> Aim
Rewrite the data from its beginning through the line containing "The image size is (1514, 1958). coord(89,91)", swapping "drawing" for "illustration" wherever it occurs and leaving everything else unchanged.

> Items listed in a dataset
++++

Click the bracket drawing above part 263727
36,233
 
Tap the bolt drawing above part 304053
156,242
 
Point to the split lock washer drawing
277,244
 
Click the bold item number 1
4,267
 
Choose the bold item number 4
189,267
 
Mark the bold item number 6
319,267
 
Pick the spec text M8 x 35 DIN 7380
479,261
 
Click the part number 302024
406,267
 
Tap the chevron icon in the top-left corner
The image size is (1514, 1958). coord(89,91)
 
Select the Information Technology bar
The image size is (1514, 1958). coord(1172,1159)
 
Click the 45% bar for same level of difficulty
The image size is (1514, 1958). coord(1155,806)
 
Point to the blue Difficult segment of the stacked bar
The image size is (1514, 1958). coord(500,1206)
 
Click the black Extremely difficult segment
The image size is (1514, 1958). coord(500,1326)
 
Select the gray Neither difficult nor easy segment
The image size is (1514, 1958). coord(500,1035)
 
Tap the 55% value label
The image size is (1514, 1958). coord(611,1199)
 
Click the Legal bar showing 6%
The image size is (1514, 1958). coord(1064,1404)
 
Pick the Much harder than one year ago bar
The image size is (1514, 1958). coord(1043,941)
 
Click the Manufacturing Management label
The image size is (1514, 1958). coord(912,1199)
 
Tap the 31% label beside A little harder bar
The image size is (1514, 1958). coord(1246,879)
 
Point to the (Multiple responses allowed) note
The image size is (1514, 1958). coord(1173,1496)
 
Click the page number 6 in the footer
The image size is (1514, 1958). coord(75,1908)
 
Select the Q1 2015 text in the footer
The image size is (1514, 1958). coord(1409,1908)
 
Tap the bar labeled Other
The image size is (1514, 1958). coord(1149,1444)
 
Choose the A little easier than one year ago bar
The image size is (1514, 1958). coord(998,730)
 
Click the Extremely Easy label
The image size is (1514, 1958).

++++

> Answer to the task
Click the bracket illustration above part 263727
36,233
 
Tap the bolt illustration above part 304053
156,242
 
Point to the split lock washer illustration
277,244
 
Click the bold item number 1
4,267
 
Choose the bold item number 4
189,267
 
Mark the bold item number 6
319,267
 
Pick the spec text M8 x 35 DIN 7380
479,261
 
Click the part number 302024
406,267
 
Tap the chevron icon in the top-left corner
The image size is (1514, 1958). coord(89,91)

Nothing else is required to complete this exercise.